Adventureland is a relatively cheap film, and realism is pretty paramount, so this clearly isn’t the most impressive 1080p transfer I’ve ever seen. The objectively, often hand-held film is pretty consistently grainy, and most of the colours are consistently infiltrated with opposing noise. The broadest daylight and brightest fluorescent club lighting created the cleanest hues, but overall there aren’t a lot of pristine moments. Colours are very bright and natural (if not a little bit too warm to be considered entirely natural), but do bleed a little bit, and fill up the otherwise deep blacks throughout. Despite the grain and noise, details are pretty sharp thanks to a lot of close-ups, and a pretty deep sense of focus. The rain soaked scene at the end of the film is probably the transfer’s finest moment, so look forward to that.

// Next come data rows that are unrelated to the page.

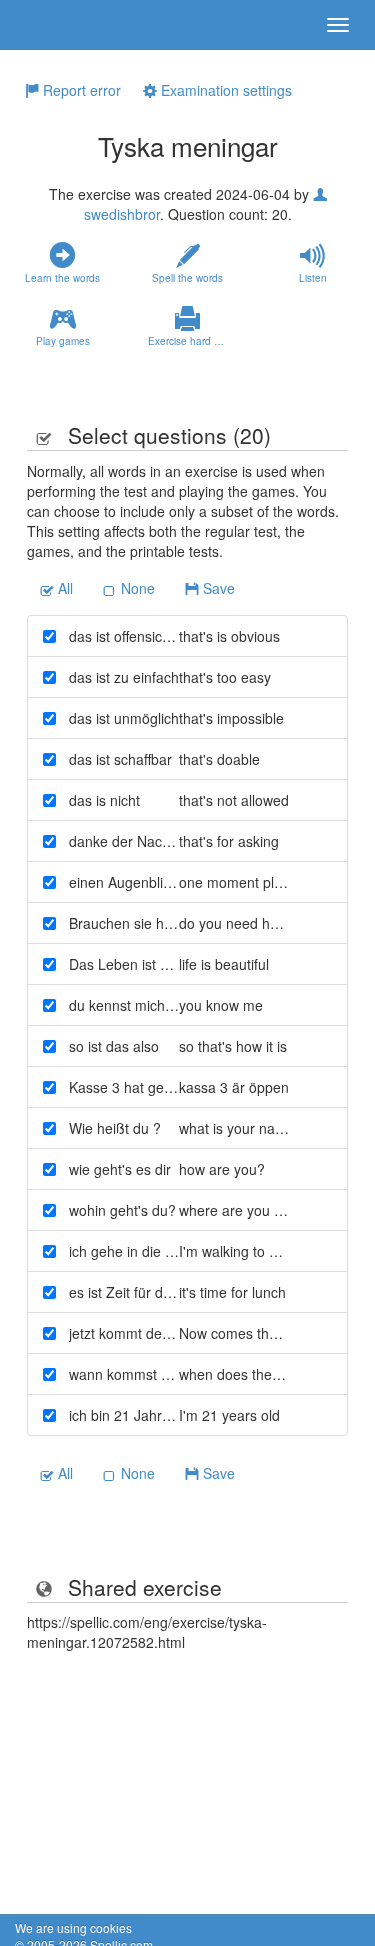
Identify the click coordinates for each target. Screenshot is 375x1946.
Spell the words (187, 278)
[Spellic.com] (50, 25)
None (136, 588)
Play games (63, 341)
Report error (80, 90)
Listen (313, 278)
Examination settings (224, 90)
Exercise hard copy (191, 341)
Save (217, 588)
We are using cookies (73, 1927)
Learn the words (62, 278)
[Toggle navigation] (338, 25)
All (63, 588)
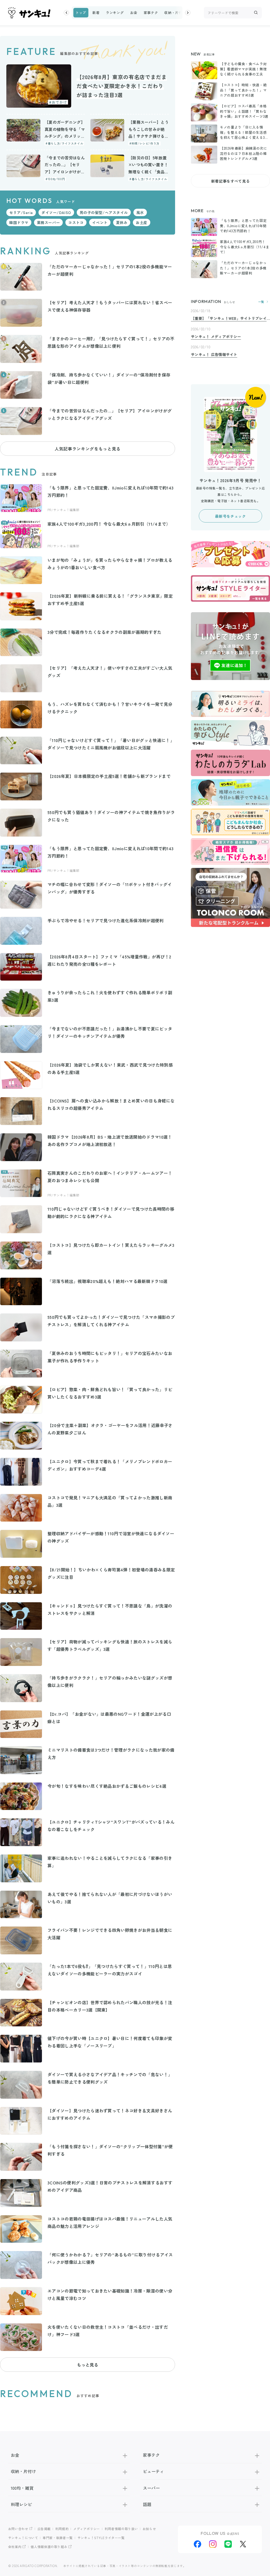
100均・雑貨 (22, 2488)
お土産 (141, 222)
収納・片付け (175, 12)
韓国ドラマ (18, 222)
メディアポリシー (86, 2528)
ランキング (115, 12)
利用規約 (62, 2528)
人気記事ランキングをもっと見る (87, 448)
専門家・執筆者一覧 (58, 2537)
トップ (80, 12)
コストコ (76, 222)
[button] (66, 12)
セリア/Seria (21, 212)
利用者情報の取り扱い (121, 2528)
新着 (95, 12)
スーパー (151, 2488)
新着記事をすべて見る (230, 181)
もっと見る (87, 2364)
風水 (140, 212)
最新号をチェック (230, 516)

“Amadeus Amadeus, A-ma-deus…”. Music is the audio landscape of this film, but unlike most nostalgic trips the period music is largely represented through on screen sources, like car radios or the amusement park’s sound system. There aren’t many moments of ‘God’s soundtrack’ overwhelming the speakers, but this just makes for an even more authentic production. The location of the music leads to a few fun stereo and surround moments, and the park’s attendees and rides definitely feature throughout the channels, but mostly the production is aurally centric. The dialogue is clear without losing a sense of naturalistic sound. Most of the sound effects are found in the middle as well, and are placed with a relatively realist ear.



Greg Mottola and lead actor Jesse Eisenberg start extras off with an engaging if not soft spoken commentary track. Eisenberg acts as a solid interviewer/support engine for Mottola’s lead, which is brimming with personal information, lessons in filmmaking, and a whole lot of affection for the film’s music. The tone is dryly funny, and self effacing (Mottola says his director’s cut would’ve been 10 minutes shorter). Our commentators even manage to make the usual, mindless back slapping personal and fun. Mottola also scores points for a spot-on Scorsese impression.

‘Just My Life: The Making of Adventureland’ (16:30, SD) is a reasonably informative look behind the scenes made up of the usual mix of film scenes, raw behind the scenes footage, cast and crew interviews, and a few deleted sequences. Overall the tone is like that of most elongated trailers, and subject matter includes script writing, casting, location scouting, period costumes, and collaboration. Next up are three deleted scenes (2:30, SD), which clearly doesn’t cover the apparent hours of deleted footage alluded to during the commentary track. This is followed by a series of fun little featurettes, starting with ‘Frigo’s Ball Taps’ (2:30, HD), a look at all the art of crotch smacking, ‘Lisa P.’s Guide to Style’ (2:00, HD), a look at silly ‘80s fashion, and a four part ‘Welcome to Adventureland’ (4:30, SD and HD), a series of fake commercials, and fake employee training videos.



The ads for Adventureland are very misleading – it’s not a gag-a-minute, vulgar comedy, it’s an even-handed, and genuinely mature look at the awkward road to adulthood. Using Super Bad on the tagline doesn’t help matters. It’s not a good film from a story standpoint, as we’ve all seen this story before, but it’s made with an original voice, and portrays its narrative like a rich memory. The movie isn’t made to impress with impeccable audio or visuals, so don’t expect overwhelming hi-def video or sound, bit there aren’t any major problems either. Extras are a bit slim (there have to be more deleted scenes out there somewhere), but get the job done.

* Note: The images on this page are not representative of the Blu-ray release.